● About this task
Each record should be set down again so that it matches the original exactly.

● Records for this exercise
Content starts

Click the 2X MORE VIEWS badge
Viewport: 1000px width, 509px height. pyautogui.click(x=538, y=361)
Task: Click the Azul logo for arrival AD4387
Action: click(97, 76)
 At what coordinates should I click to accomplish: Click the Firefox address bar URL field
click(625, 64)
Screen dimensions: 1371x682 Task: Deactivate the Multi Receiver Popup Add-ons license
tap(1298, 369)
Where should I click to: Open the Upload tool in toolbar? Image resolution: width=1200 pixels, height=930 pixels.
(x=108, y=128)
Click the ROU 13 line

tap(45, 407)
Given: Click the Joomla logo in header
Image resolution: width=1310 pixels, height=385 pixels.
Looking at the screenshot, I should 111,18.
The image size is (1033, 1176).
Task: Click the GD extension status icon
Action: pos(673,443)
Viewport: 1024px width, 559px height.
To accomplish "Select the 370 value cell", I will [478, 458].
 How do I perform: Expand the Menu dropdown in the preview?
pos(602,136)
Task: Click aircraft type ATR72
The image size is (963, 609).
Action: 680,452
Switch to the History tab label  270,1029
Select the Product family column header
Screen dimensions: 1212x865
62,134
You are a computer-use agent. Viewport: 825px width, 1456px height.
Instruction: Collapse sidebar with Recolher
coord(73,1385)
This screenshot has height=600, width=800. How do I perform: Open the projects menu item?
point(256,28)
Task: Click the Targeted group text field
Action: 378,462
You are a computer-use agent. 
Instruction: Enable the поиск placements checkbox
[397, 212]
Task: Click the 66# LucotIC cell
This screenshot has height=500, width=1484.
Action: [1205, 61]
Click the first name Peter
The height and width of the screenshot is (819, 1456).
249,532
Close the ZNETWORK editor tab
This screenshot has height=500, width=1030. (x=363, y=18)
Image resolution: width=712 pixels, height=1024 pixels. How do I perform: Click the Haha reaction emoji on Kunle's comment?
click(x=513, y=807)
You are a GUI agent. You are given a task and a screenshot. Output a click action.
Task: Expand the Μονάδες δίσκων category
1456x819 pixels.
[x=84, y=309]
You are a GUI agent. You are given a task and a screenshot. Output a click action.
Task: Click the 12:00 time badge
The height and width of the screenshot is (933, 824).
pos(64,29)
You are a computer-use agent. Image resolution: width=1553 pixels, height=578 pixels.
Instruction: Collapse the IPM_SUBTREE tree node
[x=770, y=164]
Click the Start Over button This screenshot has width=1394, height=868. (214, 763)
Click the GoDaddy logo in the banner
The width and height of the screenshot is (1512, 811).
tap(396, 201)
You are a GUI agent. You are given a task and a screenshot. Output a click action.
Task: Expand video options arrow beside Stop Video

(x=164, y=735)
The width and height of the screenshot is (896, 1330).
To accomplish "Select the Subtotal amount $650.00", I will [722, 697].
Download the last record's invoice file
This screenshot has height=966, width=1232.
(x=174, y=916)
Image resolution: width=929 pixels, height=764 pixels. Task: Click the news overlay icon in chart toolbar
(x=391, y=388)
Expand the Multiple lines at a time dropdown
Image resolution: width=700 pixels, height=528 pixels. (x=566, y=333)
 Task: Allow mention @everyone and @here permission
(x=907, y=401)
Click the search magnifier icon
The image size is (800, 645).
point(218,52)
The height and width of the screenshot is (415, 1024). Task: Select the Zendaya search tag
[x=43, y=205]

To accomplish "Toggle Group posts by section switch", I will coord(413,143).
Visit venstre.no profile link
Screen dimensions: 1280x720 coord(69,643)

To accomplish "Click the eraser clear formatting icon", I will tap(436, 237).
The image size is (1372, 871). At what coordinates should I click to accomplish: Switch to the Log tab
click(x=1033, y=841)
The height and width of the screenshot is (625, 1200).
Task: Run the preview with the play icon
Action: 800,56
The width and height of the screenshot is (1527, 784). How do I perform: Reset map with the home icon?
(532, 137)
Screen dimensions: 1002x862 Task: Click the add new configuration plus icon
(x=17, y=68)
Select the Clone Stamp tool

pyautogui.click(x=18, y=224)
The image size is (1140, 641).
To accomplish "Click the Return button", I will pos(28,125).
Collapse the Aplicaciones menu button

Content ends

● Response to this exercise
Click the 2X MORE VIEWS badge
Viewport: 1000px width, 509px height. pyautogui.click(x=538, y=361)
Task: Click the Azul logo for arrival AD4387
Action: click(97, 76)
 At what coordinates should I click to accomplish: Click the Firefox address bar URL field
click(625, 64)
Screen dimensions: 1371x682 Task: Deactivate the Multi Receiver Popup Add-ons license
tap(1298, 369)
Where should I click to: Open the Upload tool in toolbar? Image resolution: width=1200 pixels, height=930 pixels.
(x=108, y=128)
Click the ROU 13 line

tap(45, 407)
Given: Click the Joomla logo in header
Image resolution: width=1310 pixels, height=385 pixels.
Looking at the screenshot, I should 111,18.
The image size is (1033, 1176).
Task: Click the GD extension status icon
Action: pos(673,443)
Viewport: 1024px width, 559px height.
To accomplish "Select the 370 value cell", I will [478, 458].
 How do I perform: Expand the Menu dropdown in the preview?
pos(602,136)
Task: Click aircraft type ATR72
The image size is (963, 609).
Action: 680,452
Switch to the History tab label  270,1029
Select the Product family column header
Screen dimensions: 1212x865
62,134
You are a computer-use agent. Viewport: 825px width, 1456px height.
Instruction: Collapse sidebar with Recolher
coord(73,1385)
This screenshot has height=600, width=800. How do I perform: Open the projects menu item?
point(256,28)
Task: Click the Targeted group text field
Action: 378,462
You are a computer-use agent. 
Instruction: Enable the поиск placements checkbox
[397, 212]
Task: Click the 66# LucotIC cell
This screenshot has height=500, width=1484.
Action: [1205, 61]
Click the first name Peter
The height and width of the screenshot is (819, 1456).
249,532
Close the ZNETWORK editor tab
This screenshot has height=500, width=1030. (x=363, y=18)
Image resolution: width=712 pixels, height=1024 pixels. How do I perform: Click the Haha reaction emoji on Kunle's comment?
click(x=513, y=807)
You are a GUI agent. You are given a task and a screenshot. Output a click action.
Task: Expand the Μονάδες δίσκων category
1456x819 pixels.
[x=84, y=309]
You are a GUI agent. You are given a task and a screenshot. Output a click action.
Task: Click the 12:00 time badge
The height and width of the screenshot is (933, 824).
pos(64,29)
You are a computer-use agent. Image resolution: width=1553 pixels, height=578 pixels.
Instruction: Collapse the IPM_SUBTREE tree node
[x=770, y=164]
Click the Start Over button This screenshot has width=1394, height=868. (214, 763)
Click the GoDaddy logo in the banner
The width and height of the screenshot is (1512, 811).
tap(396, 201)
You are a GUI agent. You are given a task and a screenshot. Output a click action.
Task: Expand video options arrow beside Stop Video

(x=164, y=735)
The width and height of the screenshot is (896, 1330).
To accomplish "Select the Subtotal amount $650.00", I will [722, 697].
Download the last record's invoice file
This screenshot has height=966, width=1232.
(x=174, y=916)
Image resolution: width=929 pixels, height=764 pixels. Task: Click the news overlay icon in chart toolbar
(x=391, y=388)
Expand the Multiple lines at a time dropdown
Image resolution: width=700 pixels, height=528 pixels. (x=566, y=333)
 Task: Allow mention @everyone and @here permission
(x=907, y=401)
Click the search magnifier icon
The image size is (800, 645).
point(218,52)
The height and width of the screenshot is (415, 1024). Task: Select the Zendaya search tag
[x=43, y=205]

To accomplish "Toggle Group posts by section switch", I will coord(413,143).
Visit venstre.no profile link
Screen dimensions: 1280x720 coord(69,643)

To accomplish "Click the eraser clear formatting icon", I will tap(436, 237).
The image size is (1372, 871). At what coordinates should I click to accomplish: Switch to the Log tab
click(x=1033, y=841)
The height and width of the screenshot is (625, 1200).
Task: Run the preview with the play icon
Action: 800,56
The width and height of the screenshot is (1527, 784). How do I perform: Reset map with the home icon?
(532, 137)
Screen dimensions: 1002x862 Task: Click the add new configuration plus icon
(x=17, y=68)
Select the Clone Stamp tool

pyautogui.click(x=18, y=224)
The image size is (1140, 641).
To accomplish "Click the Return button", I will pos(28,125).
Collapse the Aplicaciones menu button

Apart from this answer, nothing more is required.